Note: For information about double-counting of courses between majors and minors please see “Academic Requirements and Regulations” under the heading “Multiple Counting of Courses” in this catalog.
Students may receive AP (Advanced Placement) credit in art history. A score of 4 or 5 earns the student four college credits. It is the program’s policy that the AP credits can count as AH 100 Ways of Seeing: Survey of Western Art and may be applied toward a major or minor in art history. A score of 5 will automatically rece
ive this credit; a score of 4 requires consultation with the Chair of the Department of Art History before it is approved.
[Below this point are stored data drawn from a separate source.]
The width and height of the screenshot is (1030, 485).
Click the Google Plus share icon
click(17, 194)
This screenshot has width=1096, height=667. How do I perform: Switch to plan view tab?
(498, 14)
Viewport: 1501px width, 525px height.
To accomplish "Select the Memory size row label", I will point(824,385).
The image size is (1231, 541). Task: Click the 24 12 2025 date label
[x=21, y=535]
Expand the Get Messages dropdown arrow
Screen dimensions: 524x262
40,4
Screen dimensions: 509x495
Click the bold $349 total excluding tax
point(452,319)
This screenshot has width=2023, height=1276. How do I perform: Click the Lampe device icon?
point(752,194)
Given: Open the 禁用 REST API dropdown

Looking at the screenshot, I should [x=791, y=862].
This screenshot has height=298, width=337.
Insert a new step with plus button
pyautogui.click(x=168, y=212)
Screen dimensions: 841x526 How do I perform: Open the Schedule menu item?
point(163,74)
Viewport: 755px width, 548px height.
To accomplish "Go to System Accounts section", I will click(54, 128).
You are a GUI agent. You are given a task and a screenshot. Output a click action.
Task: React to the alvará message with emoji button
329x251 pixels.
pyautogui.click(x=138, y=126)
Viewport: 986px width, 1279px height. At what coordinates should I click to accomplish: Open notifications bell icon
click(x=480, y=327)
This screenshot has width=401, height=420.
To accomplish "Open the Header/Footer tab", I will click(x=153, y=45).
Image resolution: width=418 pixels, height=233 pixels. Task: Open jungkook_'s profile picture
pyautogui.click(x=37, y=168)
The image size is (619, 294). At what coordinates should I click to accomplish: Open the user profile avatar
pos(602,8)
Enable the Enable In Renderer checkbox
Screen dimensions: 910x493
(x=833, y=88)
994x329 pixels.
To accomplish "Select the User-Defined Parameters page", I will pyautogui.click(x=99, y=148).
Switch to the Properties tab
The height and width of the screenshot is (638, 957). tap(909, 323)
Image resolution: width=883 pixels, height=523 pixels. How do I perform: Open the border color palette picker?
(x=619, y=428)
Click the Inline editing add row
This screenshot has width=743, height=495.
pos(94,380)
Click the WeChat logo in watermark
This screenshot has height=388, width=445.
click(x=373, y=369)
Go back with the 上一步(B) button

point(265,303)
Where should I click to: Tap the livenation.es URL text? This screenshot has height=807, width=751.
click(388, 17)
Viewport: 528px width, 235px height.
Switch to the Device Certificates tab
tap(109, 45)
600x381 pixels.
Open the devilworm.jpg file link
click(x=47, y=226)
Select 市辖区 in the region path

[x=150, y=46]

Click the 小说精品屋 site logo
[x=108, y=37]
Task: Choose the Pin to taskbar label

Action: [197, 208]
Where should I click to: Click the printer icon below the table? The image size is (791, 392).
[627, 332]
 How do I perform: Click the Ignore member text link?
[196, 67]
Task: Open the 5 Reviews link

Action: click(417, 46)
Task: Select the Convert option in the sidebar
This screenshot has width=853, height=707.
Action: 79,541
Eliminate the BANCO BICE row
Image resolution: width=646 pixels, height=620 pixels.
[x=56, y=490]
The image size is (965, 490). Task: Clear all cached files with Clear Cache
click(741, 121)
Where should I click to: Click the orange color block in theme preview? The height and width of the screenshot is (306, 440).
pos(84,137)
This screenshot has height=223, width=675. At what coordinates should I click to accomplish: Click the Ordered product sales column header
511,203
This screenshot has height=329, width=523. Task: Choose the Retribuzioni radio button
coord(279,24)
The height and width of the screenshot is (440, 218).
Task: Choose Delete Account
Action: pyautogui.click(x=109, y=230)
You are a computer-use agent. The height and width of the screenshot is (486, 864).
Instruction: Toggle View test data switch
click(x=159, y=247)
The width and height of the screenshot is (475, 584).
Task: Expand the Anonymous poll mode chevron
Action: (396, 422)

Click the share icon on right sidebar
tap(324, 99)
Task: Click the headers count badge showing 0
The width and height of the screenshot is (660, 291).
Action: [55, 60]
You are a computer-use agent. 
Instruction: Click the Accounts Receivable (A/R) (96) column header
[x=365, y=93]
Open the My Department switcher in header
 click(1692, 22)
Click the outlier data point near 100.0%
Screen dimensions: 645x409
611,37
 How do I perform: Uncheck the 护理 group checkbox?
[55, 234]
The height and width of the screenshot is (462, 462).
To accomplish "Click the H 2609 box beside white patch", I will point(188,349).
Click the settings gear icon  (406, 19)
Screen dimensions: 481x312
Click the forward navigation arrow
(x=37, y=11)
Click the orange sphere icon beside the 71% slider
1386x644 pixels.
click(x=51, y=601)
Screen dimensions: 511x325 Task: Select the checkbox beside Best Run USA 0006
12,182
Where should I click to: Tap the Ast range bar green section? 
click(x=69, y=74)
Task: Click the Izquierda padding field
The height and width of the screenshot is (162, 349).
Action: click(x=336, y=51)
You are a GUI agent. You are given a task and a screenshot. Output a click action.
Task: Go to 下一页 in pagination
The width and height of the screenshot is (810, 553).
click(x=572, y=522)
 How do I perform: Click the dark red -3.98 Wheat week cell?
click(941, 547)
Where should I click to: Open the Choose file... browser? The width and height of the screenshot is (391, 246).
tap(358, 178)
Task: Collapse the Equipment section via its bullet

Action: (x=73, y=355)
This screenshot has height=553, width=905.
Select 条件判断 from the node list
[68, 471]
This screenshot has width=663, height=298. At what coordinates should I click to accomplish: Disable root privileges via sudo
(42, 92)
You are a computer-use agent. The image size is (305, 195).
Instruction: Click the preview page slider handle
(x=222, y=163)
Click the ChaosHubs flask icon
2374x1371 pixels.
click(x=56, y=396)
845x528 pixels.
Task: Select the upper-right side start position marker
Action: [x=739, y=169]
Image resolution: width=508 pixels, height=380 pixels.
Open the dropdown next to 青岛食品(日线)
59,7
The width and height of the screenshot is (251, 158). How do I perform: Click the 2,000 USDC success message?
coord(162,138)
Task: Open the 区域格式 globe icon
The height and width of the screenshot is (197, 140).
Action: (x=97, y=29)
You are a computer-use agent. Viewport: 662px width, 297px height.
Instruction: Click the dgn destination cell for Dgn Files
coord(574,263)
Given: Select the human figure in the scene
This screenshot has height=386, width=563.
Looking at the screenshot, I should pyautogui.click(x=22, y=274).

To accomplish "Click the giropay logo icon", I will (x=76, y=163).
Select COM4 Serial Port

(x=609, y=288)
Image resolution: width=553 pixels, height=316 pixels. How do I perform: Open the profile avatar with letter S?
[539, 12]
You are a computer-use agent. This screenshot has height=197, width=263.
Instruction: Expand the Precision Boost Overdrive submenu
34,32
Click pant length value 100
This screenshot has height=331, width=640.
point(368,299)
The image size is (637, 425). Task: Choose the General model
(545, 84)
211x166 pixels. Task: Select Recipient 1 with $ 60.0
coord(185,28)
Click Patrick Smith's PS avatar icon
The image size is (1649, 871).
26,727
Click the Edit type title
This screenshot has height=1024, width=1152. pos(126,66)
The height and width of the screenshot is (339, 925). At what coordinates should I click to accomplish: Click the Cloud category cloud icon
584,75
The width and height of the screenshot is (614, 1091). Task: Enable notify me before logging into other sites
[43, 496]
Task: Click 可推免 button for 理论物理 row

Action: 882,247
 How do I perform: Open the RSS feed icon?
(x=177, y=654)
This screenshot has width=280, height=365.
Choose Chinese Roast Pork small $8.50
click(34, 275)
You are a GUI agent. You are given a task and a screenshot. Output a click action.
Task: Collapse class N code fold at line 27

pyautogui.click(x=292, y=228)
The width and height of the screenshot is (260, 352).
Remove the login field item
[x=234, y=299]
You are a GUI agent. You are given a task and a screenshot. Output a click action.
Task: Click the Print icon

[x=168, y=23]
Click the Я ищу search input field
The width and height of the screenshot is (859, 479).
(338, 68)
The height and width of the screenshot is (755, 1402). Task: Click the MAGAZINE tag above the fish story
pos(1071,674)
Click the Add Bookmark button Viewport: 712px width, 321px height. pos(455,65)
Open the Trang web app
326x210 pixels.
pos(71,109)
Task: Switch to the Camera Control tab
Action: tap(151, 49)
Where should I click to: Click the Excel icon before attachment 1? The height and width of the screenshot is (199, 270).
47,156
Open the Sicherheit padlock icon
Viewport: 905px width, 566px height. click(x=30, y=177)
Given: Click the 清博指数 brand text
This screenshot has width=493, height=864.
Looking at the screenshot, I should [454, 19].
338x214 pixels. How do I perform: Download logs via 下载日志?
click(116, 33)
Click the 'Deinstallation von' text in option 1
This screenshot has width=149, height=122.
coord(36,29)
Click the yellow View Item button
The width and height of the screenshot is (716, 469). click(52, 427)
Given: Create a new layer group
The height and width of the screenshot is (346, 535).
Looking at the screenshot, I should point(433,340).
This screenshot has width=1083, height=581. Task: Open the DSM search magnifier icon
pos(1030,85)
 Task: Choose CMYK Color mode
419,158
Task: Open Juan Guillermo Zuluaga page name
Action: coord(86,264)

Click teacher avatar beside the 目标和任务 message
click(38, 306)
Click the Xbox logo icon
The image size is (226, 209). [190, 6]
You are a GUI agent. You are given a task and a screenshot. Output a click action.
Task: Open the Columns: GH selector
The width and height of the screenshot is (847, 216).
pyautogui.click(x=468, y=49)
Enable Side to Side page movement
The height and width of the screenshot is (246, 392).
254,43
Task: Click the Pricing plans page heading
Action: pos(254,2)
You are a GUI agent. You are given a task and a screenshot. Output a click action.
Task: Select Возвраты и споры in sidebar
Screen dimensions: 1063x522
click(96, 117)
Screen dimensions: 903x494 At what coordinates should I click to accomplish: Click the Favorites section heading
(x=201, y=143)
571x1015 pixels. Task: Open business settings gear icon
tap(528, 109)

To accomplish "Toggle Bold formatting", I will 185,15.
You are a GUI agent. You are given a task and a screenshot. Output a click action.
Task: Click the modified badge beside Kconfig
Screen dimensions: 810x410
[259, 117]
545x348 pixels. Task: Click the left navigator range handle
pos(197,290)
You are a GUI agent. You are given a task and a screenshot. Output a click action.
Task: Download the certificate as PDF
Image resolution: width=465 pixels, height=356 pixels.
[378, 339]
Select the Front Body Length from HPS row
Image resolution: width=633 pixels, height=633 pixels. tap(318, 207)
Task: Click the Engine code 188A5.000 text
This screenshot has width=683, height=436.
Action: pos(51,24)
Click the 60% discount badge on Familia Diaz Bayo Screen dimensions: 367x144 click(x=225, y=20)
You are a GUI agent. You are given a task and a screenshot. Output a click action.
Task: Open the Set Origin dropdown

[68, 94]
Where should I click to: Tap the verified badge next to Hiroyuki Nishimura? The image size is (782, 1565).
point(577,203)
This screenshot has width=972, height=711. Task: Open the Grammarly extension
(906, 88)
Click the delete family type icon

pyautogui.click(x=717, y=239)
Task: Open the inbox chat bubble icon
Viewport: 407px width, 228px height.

Effective for Incoming Minors, Fall 2017 and Beyond
Students electing to minor in art history are required to successfully complete a minimum of five courses of 2 or more credits each (at least one at the 300 level), for a minimum of 17 credits. No more than four credit hours of independent study or internship will count towards the minor.
Honors
Effective for the Class of 2021 and Beyond
In addition to meeting the college requirements of a GPA of 3.500 in the major, a GPA of 3.000 overall, and a clear academic integrity record, students wishing to qualify for honors must:
- receive a grade of ‘A’ for a research-based project completed in any 300-level art history course of two or more credits taken at Skidmore;
- receive a grade of ‘A’ in AH 373 Honors Project Development; and
- implement a public-facing project developed in AH 373 Honors Project Development that department faculty judge to be successful in enhancing engagement with visual culture on the Skidmore campus or beyond.
Course Listing
A survey of Western art from ancient times to the present that places monuments of art in social, historical, and cultural contexts.
A survey of a broad range of arts from select cultures of sub-Saharan Africa, Oceania (the South Sea islands), Mesoamerica and Native North America. The course questions the history of studying, collecting, and displaying these arts from the perspective of "primitivism," and its related debates and biases. It also situates them within their proper historical and cultural framework, taking into consideration everything from governance, gender, identity, audience, the role of the artist, and methods of production, to the effects of colonialism, trade and globalization, and issues of modernity, including the responses of contemporary artists.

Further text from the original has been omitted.